Recorded data:
------------------------------------------------

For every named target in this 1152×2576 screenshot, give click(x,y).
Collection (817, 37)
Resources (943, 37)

------------------------------------------------

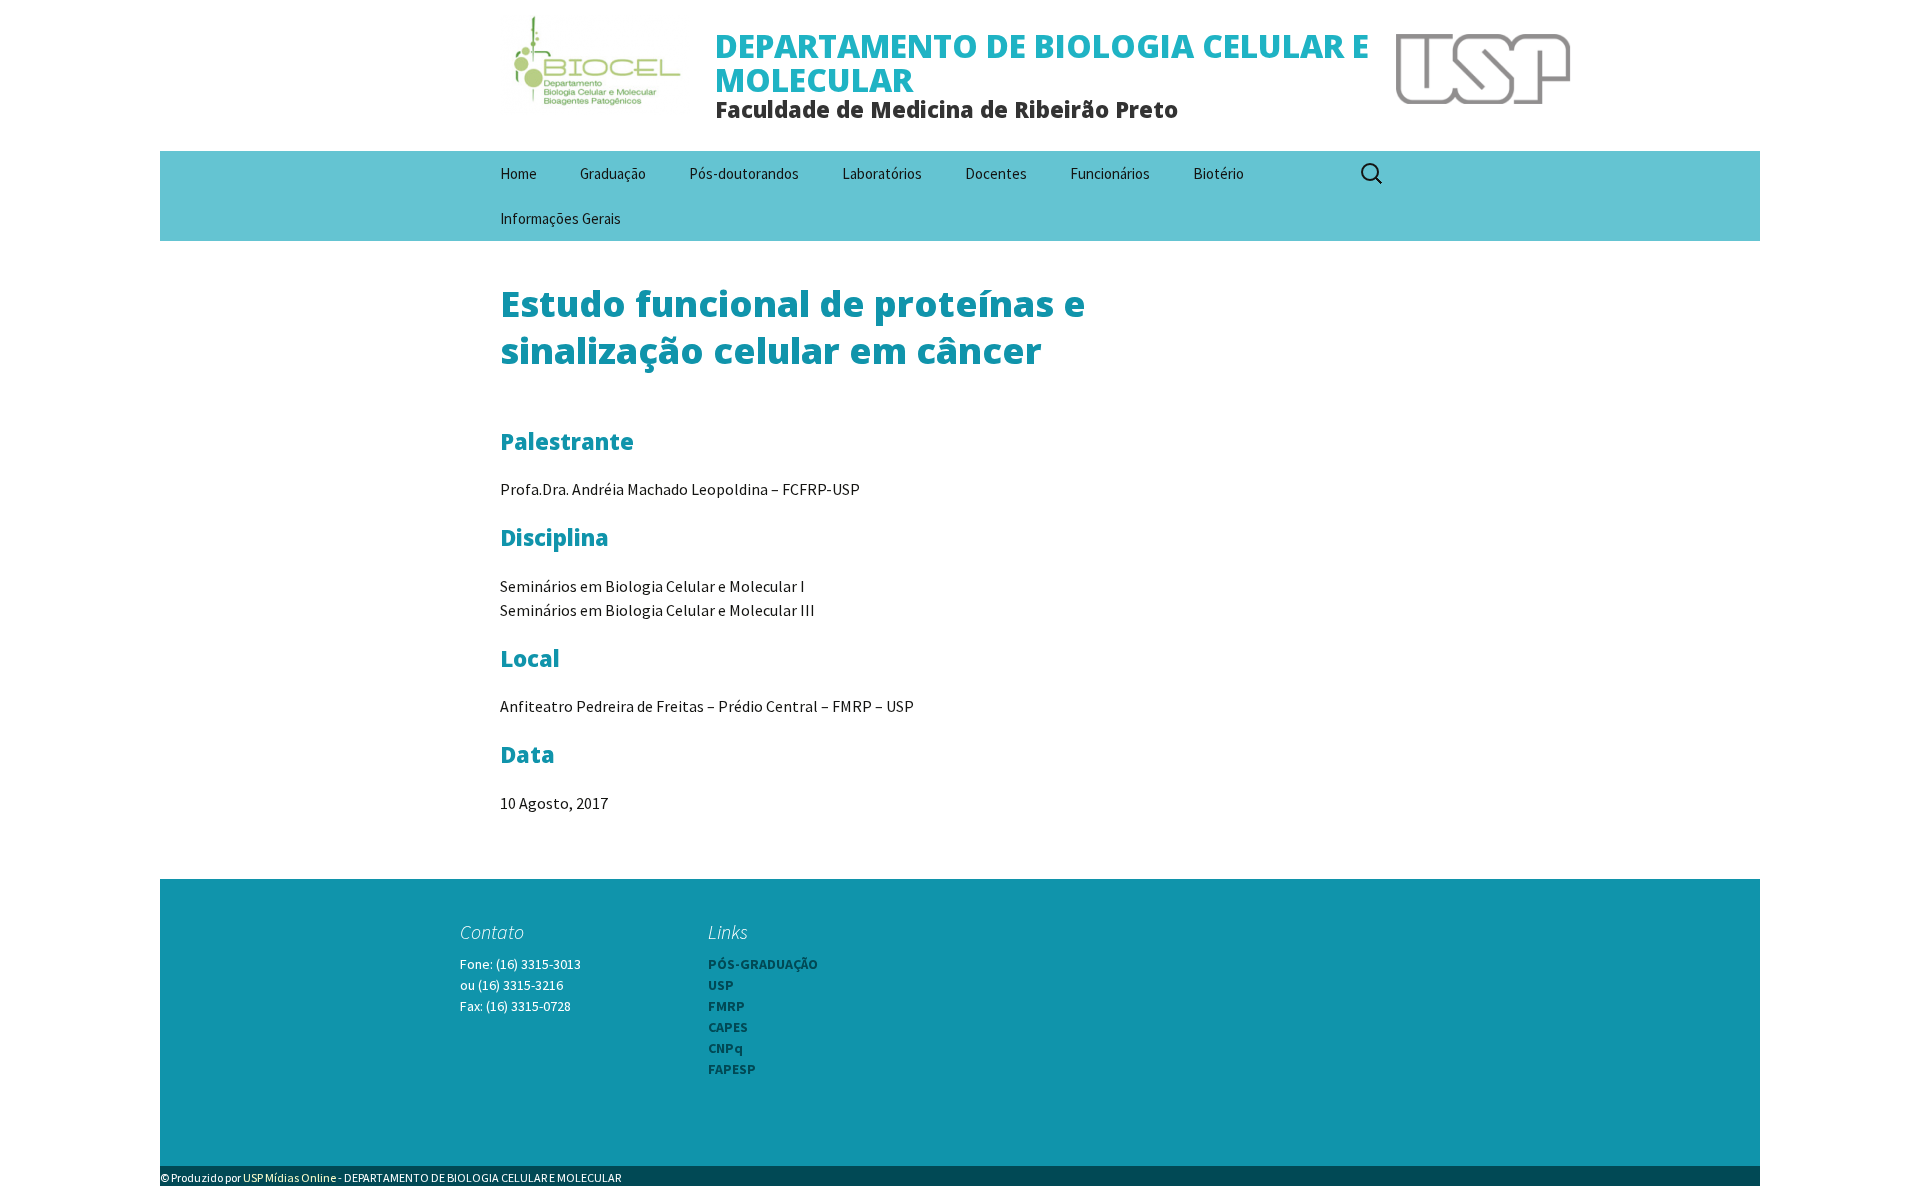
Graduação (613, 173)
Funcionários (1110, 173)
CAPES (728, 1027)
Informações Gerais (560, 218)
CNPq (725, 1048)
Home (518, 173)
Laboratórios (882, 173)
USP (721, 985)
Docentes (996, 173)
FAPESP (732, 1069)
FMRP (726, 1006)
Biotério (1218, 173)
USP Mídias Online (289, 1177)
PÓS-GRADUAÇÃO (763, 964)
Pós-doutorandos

------------------------------------------------

Aim of the task:
Take exactly the lines from the one containing "CAPES (728, 1027)" through the one containing "Pós-doutorandos" in the data above, and output them with nothing added.

Expected output:
CAPES (728, 1027)
Informações Gerais (560, 218)
CNPq (725, 1048)
Home (518, 173)
Laboratórios (882, 173)
USP (721, 985)
Docentes (996, 173)
FAPESP (732, 1069)
FMRP (726, 1006)
Biotério (1218, 173)
USP Mídias Online (289, 1177)
PÓS-GRADUAÇÃO (763, 964)
Pós-doutorandos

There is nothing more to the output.